Turing’s suicide was among the incidents that fed into Britain’s 1957 Wolfenden report, which recommended that sex between consenting adults in private should not attract criminal sanctions.
In 2004, the Blair Labour government established civil unions for same-sex couples. In 2015, the Cameron Conservative government approved same-sex marriage. In 2001, The Netherlands became the first country in the world to approve marriage equality. Now that Australia has legislated marriage equality, we have become the 26th country to do so.
Until 1973, the Diagnostic and Statistical Manual of the American Psychiatric Association defined homosexuality as a disease. After 1973, DSM regarded homosexuality as a biologically determined lifestyle.
Until recent decades, clinicians in Australia still offered “treatment” for people who were uncomfortable about being attracted to members of the same sex.
In many countries, drug laws are also starting to be revised — with the emphasis switching from a concentration on the criminal justice system to much more of a health and society approach. Eight of the 50 American states, accounting for more than 20 per cent of the national population, have approved regulating recreational cannabis. Last year, Uruguay became the first country in the world to legally regulate the sale and distribution of cannabis, and this year Canada will become the first G7 country to do so.
Importantly, on January 1 California legalised the large-scale sale of marijuana for recreational use, with all profits going to the government.
The state punishing its citizens for wrongdoing is almost always taken very seriously. Contrary to some contemporary opinion, parliaments usually work hard and diligently and are given considerable resources to approve laws.
Considerable resources are also provided to the police, courts and prisons to identify, assess and, if necessary, punish criminal behaviour.
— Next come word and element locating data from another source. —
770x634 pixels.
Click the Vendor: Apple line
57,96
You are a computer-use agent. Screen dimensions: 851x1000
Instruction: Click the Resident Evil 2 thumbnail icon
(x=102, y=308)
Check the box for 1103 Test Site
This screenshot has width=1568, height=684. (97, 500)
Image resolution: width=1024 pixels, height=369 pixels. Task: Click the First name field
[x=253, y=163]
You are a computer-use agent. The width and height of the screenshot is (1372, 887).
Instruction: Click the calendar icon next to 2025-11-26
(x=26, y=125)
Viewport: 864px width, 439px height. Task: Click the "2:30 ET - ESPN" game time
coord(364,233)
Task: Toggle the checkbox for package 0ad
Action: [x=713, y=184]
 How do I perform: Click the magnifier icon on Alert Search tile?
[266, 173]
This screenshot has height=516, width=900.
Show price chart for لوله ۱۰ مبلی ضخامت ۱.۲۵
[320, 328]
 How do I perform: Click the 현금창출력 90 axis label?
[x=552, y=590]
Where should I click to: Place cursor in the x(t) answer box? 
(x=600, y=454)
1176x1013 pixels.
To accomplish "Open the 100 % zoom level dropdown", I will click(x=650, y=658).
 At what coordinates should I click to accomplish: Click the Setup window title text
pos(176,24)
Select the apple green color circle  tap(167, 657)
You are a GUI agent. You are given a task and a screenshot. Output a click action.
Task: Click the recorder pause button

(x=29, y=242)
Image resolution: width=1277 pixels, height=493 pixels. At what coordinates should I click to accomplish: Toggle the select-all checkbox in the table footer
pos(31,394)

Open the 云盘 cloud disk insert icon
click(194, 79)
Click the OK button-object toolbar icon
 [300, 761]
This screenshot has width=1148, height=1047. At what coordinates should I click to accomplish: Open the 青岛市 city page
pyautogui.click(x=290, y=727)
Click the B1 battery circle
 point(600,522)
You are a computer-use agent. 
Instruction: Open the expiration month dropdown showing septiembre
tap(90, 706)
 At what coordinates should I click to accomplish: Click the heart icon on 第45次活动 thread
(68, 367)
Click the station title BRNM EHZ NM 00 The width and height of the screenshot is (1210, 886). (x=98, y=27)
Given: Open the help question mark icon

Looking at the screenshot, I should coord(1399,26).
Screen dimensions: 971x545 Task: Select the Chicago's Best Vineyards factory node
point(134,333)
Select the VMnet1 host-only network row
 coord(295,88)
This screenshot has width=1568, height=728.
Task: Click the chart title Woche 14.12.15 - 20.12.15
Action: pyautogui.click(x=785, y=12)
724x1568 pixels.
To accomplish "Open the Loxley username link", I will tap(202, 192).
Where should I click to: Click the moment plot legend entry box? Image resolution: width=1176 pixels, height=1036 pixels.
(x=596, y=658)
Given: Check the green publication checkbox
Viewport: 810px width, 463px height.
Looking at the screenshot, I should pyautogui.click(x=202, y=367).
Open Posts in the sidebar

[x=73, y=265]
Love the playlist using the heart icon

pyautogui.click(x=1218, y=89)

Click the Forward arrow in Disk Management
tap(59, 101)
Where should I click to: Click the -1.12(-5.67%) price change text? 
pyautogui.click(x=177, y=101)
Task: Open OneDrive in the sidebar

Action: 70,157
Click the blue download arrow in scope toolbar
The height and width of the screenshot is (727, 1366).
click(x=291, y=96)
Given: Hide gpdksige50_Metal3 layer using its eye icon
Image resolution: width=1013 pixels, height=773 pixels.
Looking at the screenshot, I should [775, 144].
Laws and punishment for crimes that involve violence against another person tend to be stable over time within a single jurisdiction and vary little between jurisdictions. In contrast, laws and punishment regarding behaviours defined as criminal that involve consensual acts between two or more consenting adults, such as homosexuality, and the buying and selling of sex and illicit drug use, tend to be unstable over time within a single jurisdiction and vary considerably between jurisdictions.
It is clear that the attitude of the heterosexual majority to a minority who are attracted to the same sex has changed radically in recent years. With some striking exceptions, the notion of the majority punishing people with minority same-sex preference is now regarded by most members of the community as utterly unjustified, even barbaric. Throughout the Western world citizens are becoming less comfortable about the majority punishing members of its community with minority drug preferences (assuming no innocent bystanders have been hurt). If the community reaches the point where the majority no longer wishes to punish people with minority drug tastes (absent harm to others), then the question becomes: how, with least harm to all, can we cater to drug demand?
Some may argue that homosexuality and drug use are different phenomena. Homosexuality is an innate characteristic a significant minority of individuals happen to possess. In contrast, drug use involves the voluntary decision to experiment and then continue with its use, even though over time drug use for a significant percentage of the population becomes less controlled, more involuntary, and often addictive.
The Canadian High Court recently decided that if governments are obliged to provide high-quality prevention and treatment for people who use legal drugs injudiciously and have developed or are at risk of serious medical and social complications, then the same obligation applies equally to those who consume illegal drugs injudiciously.
The Western world as a whole is moving from making moral judgments about the behaviour of minorities to more pragmatic and effective responses, which are at the same time more respectful of the autonomy of all citizens. Surely we in Australia should also be moving in this same sensible direction?
Ross Fitzgerald is emeritus professor of history and politics at Griffith University and is the author of ‘My Name is Ross: An Alcoholic’s Journey.’
The Australian, January 16, 2018, p 10.